I recently gave a presentation on this topic as I often feel that much of the HR vernacular is always around employee engagement and should be much more about employee happiness. Now my written word is about as eloquent as a line backer ice skating but try to bear with me!

 

I asked the audience the question “Can you be engaged but unhappy”. I think you can. I could be engaged in a project I am doing but I am actually unhappy with my boss/manager/pay/commute/lots of things….

 

So if we turned the question around, “Does happiness increase engagement?” absolutely…. So the focus is how do we make our employees the most happy they can be within the workplace as we cannot control their personal lives. In truth work happiness will spill over into their personal lives as work wont be the thing they moan about.

 

I did an experiment prior to the presentation. I went into a number of companies with little or no notice just telling them that I needed to get with their HR team for 10-15 minutes ahead of the HR conference. I then showed up with a video camera and some music the result is the video below which we showed at the start of the HR conference.

 

We visited 20+ businesses and every time we had laughter, smiles and fun and I can guarantee that the first thing anyone told their better halves when they were asked the question, “how was your day”, they immediately told the story of the crazy guy with a camera…. They returned to their desks smiling.

 

So, were those employees more engaged/receptive after something spontaneous that they enjoyed? Well follow up with their line managers suggested “yes”. So the next question is how do we keep that sort of momentum going? It is very easy to make someone genuinely smile, random acts of kindness is good, downing tools for 10 minutes and cracking open the biscuit tin is another, but to really create a movement we needed a path to happiness (sounds very Buddhist!). I remembered a talk by Steve Gilliland at the SHRM13 conference. Steve talked about how one person can make a difference and how no matter what your station or position in life/company you can be the difference. So if I bought someone a coffee that doesn’t expect it they smile creates a small bubble of happiness, if I notice that someone is working through their lunch and I grab them a sandwich another small happiness bubble. If as the HRD of my company I start thinking about what would make the employees happy that doesn’t cost the company much money then I think I have struck nirvana. In all we create our own environment by how we act towards the people we spend most of our lives with! This does not have to be a top down approach it can start from anyway and it will percolate its way through the organization. If one teams sees another team having fun they want to be like that team they will ask “Why” and “how” then lets do that….

www.vimeo.com/92768914

Ryan Kahn spoke at length at the CISHRP14 conference on Gen Z “the digital workforce” plus how people want to work for companies with causes, well if your cause was to “be the difference” would it make you an employer of choice? If through small circles of happiness a large happiness bubbles was created would it be one of the best places to work? Would internal politics decline? Would collaboration increase?  Well take a look at companies like TOMS Shoes and see if that isn’t this model personified….

 

Thanks and be happy  :)

Views: 130

Tags: Engagement, HR, Happiness, Human Resources

Comment by Anna Brekka on May 22, 2014 at 5:19pm

Very cool and so true. 

Comment by Keith Halperin on May 22, 2014 at 8:31pm

Thanks, Chris. Most companies can get very good people in most skill areas just by offering a FT- benefited job. Furthermore, most companies can't reasonably expect to get people who AREN'T satisfied with just a FT- benefited job, because they have nothing special to offer the "Fabulous 5%" anyway....

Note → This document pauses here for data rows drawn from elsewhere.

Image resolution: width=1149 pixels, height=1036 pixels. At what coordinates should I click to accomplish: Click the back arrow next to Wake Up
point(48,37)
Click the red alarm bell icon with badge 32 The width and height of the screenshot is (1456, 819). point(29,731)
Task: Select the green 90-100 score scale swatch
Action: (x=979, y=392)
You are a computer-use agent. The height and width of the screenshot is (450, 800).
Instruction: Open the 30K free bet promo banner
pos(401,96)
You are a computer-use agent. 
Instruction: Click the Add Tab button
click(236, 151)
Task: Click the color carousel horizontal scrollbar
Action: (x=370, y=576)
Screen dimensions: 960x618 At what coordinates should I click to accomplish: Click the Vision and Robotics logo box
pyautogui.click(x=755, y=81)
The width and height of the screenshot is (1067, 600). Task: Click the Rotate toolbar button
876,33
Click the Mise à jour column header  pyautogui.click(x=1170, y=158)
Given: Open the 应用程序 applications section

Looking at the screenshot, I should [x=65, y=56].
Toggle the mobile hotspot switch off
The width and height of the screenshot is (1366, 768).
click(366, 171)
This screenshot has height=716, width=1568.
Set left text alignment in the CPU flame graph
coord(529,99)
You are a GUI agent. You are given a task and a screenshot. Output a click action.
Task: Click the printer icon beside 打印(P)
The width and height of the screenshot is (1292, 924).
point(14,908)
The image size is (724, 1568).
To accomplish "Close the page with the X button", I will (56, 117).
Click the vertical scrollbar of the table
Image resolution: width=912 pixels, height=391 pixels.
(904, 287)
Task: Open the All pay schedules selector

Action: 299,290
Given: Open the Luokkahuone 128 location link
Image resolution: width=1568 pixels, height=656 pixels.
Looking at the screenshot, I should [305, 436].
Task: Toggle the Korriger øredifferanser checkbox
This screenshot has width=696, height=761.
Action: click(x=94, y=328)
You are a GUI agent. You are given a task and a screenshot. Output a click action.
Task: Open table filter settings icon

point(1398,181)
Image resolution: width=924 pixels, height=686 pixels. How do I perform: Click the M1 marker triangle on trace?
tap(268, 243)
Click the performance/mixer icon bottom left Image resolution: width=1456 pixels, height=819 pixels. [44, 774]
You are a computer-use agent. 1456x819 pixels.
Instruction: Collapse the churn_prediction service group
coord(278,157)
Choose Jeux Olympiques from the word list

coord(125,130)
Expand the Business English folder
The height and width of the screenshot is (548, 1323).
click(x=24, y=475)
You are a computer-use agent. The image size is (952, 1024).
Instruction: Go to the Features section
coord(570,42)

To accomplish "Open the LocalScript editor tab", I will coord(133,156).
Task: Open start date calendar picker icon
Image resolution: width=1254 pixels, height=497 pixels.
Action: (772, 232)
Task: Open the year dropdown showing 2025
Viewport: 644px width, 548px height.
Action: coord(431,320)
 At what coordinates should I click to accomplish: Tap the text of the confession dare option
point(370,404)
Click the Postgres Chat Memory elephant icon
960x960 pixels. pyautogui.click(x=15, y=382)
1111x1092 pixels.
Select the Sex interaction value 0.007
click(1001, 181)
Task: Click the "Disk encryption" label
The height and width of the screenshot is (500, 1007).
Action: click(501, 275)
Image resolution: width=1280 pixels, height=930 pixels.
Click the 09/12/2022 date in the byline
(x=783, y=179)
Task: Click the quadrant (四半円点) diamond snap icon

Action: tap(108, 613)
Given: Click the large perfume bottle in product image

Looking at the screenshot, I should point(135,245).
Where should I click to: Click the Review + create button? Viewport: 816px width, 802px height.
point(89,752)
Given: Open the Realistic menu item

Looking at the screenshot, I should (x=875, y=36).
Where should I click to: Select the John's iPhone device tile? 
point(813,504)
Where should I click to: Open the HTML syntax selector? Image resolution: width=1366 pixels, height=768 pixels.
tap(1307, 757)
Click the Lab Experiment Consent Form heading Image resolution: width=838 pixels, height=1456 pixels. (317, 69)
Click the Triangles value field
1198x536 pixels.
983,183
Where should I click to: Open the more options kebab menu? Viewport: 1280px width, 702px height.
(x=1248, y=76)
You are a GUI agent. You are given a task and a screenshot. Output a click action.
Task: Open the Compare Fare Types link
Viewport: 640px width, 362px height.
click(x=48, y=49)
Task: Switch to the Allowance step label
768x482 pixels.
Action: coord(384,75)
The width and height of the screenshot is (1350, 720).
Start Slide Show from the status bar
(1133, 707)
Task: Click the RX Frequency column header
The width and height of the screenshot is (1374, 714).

Comment by Chris Bailey on May 22, 2014 at 8:38pm

Thanks Both - I think this is more geared toward retention, which I know would set most recruiters teeth on edge but happiness and fun in the workplace would also lower turnover and thus lower the cost of recruiting :) 

Comment by Keith D. Halperin on May 25, 2014 at 12:25pm

You're welcome, Chris. May I suggest a variation:

Happy recruiters and our managers to increase engagement and unhappy other employees to decrease retention and increase our job security- it's a fool's errand to try to fill a full cup, but there's job security  in trying to fill a sieve!